Your assignment
Nothing in the entries should change; repeat them exactly.

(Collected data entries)
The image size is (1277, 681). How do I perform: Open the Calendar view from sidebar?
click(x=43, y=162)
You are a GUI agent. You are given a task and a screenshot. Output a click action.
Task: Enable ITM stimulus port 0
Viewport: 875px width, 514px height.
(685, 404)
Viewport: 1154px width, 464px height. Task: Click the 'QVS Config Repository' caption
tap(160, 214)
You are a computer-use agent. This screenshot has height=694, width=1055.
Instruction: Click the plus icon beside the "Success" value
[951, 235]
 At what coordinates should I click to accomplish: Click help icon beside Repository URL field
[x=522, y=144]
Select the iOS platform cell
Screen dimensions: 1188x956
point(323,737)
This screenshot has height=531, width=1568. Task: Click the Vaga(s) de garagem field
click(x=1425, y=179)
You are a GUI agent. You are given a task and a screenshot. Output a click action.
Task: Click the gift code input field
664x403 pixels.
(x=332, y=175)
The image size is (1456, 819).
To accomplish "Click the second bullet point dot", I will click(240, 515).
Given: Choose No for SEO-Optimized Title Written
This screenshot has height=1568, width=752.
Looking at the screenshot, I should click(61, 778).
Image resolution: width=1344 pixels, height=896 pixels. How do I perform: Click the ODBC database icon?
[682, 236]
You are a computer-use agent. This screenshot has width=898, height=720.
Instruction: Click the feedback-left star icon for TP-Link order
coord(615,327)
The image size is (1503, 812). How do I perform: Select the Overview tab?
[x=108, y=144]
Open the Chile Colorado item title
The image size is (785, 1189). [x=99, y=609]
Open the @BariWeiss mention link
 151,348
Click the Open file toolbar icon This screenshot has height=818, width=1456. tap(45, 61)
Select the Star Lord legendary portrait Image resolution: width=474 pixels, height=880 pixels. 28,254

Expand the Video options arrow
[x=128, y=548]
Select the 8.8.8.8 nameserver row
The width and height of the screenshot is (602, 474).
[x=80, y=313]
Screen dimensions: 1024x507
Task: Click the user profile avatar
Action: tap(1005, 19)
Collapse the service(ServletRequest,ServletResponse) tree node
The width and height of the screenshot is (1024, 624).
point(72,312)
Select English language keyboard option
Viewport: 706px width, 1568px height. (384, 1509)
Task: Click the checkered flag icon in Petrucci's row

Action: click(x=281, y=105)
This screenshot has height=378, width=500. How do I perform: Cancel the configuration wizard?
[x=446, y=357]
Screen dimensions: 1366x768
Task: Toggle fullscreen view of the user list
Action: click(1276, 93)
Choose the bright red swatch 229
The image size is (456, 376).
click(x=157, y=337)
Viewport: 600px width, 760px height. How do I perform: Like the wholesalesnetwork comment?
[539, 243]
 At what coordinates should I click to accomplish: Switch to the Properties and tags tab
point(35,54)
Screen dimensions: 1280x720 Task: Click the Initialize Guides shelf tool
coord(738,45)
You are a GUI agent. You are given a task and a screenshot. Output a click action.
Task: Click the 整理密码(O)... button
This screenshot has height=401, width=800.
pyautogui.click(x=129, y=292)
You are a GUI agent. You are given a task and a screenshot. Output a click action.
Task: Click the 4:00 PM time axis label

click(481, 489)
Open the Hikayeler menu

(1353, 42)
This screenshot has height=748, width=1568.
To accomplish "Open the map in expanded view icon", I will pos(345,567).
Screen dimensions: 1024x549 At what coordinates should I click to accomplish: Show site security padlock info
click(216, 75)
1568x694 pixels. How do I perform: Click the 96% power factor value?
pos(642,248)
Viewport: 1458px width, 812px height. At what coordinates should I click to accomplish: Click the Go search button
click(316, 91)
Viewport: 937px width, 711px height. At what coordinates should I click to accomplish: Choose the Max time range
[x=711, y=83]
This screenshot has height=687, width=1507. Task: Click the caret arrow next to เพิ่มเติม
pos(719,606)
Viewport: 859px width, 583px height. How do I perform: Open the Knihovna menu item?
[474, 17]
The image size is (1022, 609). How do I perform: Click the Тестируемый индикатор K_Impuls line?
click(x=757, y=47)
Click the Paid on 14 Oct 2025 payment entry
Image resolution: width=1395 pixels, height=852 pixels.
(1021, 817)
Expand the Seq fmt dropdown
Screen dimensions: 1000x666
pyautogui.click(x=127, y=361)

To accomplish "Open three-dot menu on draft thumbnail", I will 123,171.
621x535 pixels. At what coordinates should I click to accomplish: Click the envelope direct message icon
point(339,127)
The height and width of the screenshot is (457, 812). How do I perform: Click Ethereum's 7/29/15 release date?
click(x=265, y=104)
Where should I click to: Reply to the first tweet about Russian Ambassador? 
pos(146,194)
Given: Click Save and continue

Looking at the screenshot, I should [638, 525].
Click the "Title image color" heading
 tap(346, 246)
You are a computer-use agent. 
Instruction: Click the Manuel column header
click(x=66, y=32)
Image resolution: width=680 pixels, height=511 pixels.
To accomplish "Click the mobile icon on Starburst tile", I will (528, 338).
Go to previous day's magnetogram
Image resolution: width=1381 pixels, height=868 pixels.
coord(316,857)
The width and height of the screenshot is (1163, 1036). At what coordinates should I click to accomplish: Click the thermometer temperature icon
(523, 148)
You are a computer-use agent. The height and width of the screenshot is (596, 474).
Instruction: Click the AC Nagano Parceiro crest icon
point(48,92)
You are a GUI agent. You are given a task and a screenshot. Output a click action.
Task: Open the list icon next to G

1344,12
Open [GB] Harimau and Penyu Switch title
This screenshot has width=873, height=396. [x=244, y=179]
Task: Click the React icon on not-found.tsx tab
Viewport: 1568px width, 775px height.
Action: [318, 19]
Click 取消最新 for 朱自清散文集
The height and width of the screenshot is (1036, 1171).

Exercise answer
The image size is (1277, 681). How do I perform: Open the Calendar view from sidebar?
click(x=43, y=162)
You are a GUI agent. You are given a task and a screenshot. Output a click action.
Task: Enable ITM stimulus port 0
Viewport: 875px width, 514px height.
(685, 404)
Viewport: 1154px width, 464px height. Task: Click the 'QVS Config Repository' caption
tap(160, 214)
You are a computer-use agent. This screenshot has height=694, width=1055.
Instruction: Click the plus icon beside the "Success" value
[951, 235]
 At what coordinates should I click to accomplish: Click help icon beside Repository URL field
[x=522, y=144]
Select the iOS platform cell
Screen dimensions: 1188x956
point(323,737)
This screenshot has height=531, width=1568. Task: Click the Vaga(s) de garagem field
click(x=1425, y=179)
You are a GUI agent. You are given a task and a screenshot. Output a click action.
Task: Click the gift code input field
664x403 pixels.
(x=332, y=175)
The image size is (1456, 819).
To accomplish "Click the second bullet point dot", I will click(240, 515).
Given: Choose No for SEO-Optimized Title Written
This screenshot has height=1568, width=752.
Looking at the screenshot, I should click(61, 778).
Image resolution: width=1344 pixels, height=896 pixels. How do I perform: Click the ODBC database icon?
[682, 236]
You are a computer-use agent. This screenshot has width=898, height=720.
Instruction: Click the feedback-left star icon for TP-Link order
coord(615,327)
The image size is (1503, 812). How do I perform: Select the Overview tab?
[x=108, y=144]
Open the Chile Colorado item title
The image size is (785, 1189). [x=99, y=609]
Open the @BariWeiss mention link
 151,348
Click the Open file toolbar icon This screenshot has height=818, width=1456. tap(45, 61)
Select the Star Lord legendary portrait Image resolution: width=474 pixels, height=880 pixels. 28,254

Expand the Video options arrow
[x=128, y=548]
Select the 8.8.8.8 nameserver row
The width and height of the screenshot is (602, 474).
[x=80, y=313]
Screen dimensions: 1024x507
Task: Click the user profile avatar
Action: tap(1005, 19)
Collapse the service(ServletRequest,ServletResponse) tree node
The width and height of the screenshot is (1024, 624).
point(72,312)
Select English language keyboard option
Viewport: 706px width, 1568px height. (384, 1509)
Task: Click the checkered flag icon in Petrucci's row

Action: click(x=281, y=105)
This screenshot has height=378, width=500. How do I perform: Cancel the configuration wizard?
[x=446, y=357]
Screen dimensions: 1366x768
Task: Toggle fullscreen view of the user list
Action: click(1276, 93)
Choose the bright red swatch 229
The image size is (456, 376).
click(x=157, y=337)
Viewport: 600px width, 760px height. How do I perform: Like the wholesalesnetwork comment?
[539, 243]
 At what coordinates should I click to accomplish: Switch to the Properties and tags tab
point(35,54)
Screen dimensions: 1280x720 Task: Click the Initialize Guides shelf tool
coord(738,45)
You are a GUI agent. You are given a task and a screenshot. Output a click action.
Task: Click the 整理密码(O)... button
This screenshot has height=401, width=800.
pyautogui.click(x=129, y=292)
You are a GUI agent. You are given a task and a screenshot. Output a click action.
Task: Click the 4:00 PM time axis label

click(481, 489)
Open the Hikayeler menu

(1353, 42)
This screenshot has height=748, width=1568.
To accomplish "Open the map in expanded view icon", I will pos(345,567).
Screen dimensions: 1024x549 At what coordinates should I click to accomplish: Show site security padlock info
click(216, 75)
1568x694 pixels. How do I perform: Click the 96% power factor value?
pos(642,248)
Viewport: 1458px width, 812px height. At what coordinates should I click to accomplish: Click the Go search button
click(316, 91)
Viewport: 937px width, 711px height. At what coordinates should I click to accomplish: Choose the Max time range
[x=711, y=83]
This screenshot has height=687, width=1507. Task: Click the caret arrow next to เพิ่มเติม
pos(719,606)
Viewport: 859px width, 583px height. How do I perform: Open the Knihovna menu item?
[474, 17]
The image size is (1022, 609). How do I perform: Click the Тестируемый индикатор K_Impuls line?
click(x=757, y=47)
Click the Paid on 14 Oct 2025 payment entry
Image resolution: width=1395 pixels, height=852 pixels.
(1021, 817)
Expand the Seq fmt dropdown
Screen dimensions: 1000x666
pyautogui.click(x=127, y=361)

To accomplish "Open three-dot menu on draft thumbnail", I will 123,171.
621x535 pixels. At what coordinates should I click to accomplish: Click the envelope direct message icon
point(339,127)
The height and width of the screenshot is (457, 812). How do I perform: Click Ethereum's 7/29/15 release date?
click(x=265, y=104)
Where should I click to: Reply to the first tweet about Russian Ambassador? 
pos(146,194)
Given: Click Save and continue

Looking at the screenshot, I should [638, 525].
Click the "Title image color" heading
 tap(346, 246)
You are a computer-use agent. 
Instruction: Click the Manuel column header
click(x=66, y=32)
Image resolution: width=680 pixels, height=511 pixels.
To accomplish "Click the mobile icon on Starburst tile", I will (528, 338).
Go to previous day's magnetogram
Image resolution: width=1381 pixels, height=868 pixels.
coord(316,857)
The width and height of the screenshot is (1163, 1036). At what coordinates should I click to accomplish: Click the thermometer temperature icon
(523, 148)
You are a computer-use agent. The height and width of the screenshot is (596, 474).
Instruction: Click the AC Nagano Parceiro crest icon
point(48,92)
You are a GUI agent. You are given a task and a screenshot. Output a click action.
Task: Open the list icon next to G

1344,12
Open [GB] Harimau and Penyu Switch title
This screenshot has width=873, height=396. [x=244, y=179]
Task: Click the React icon on not-found.tsx tab
Viewport: 1568px width, 775px height.
Action: [318, 19]
Click 取消最新 for 朱自清散文集
The height and width of the screenshot is (1036, 1171).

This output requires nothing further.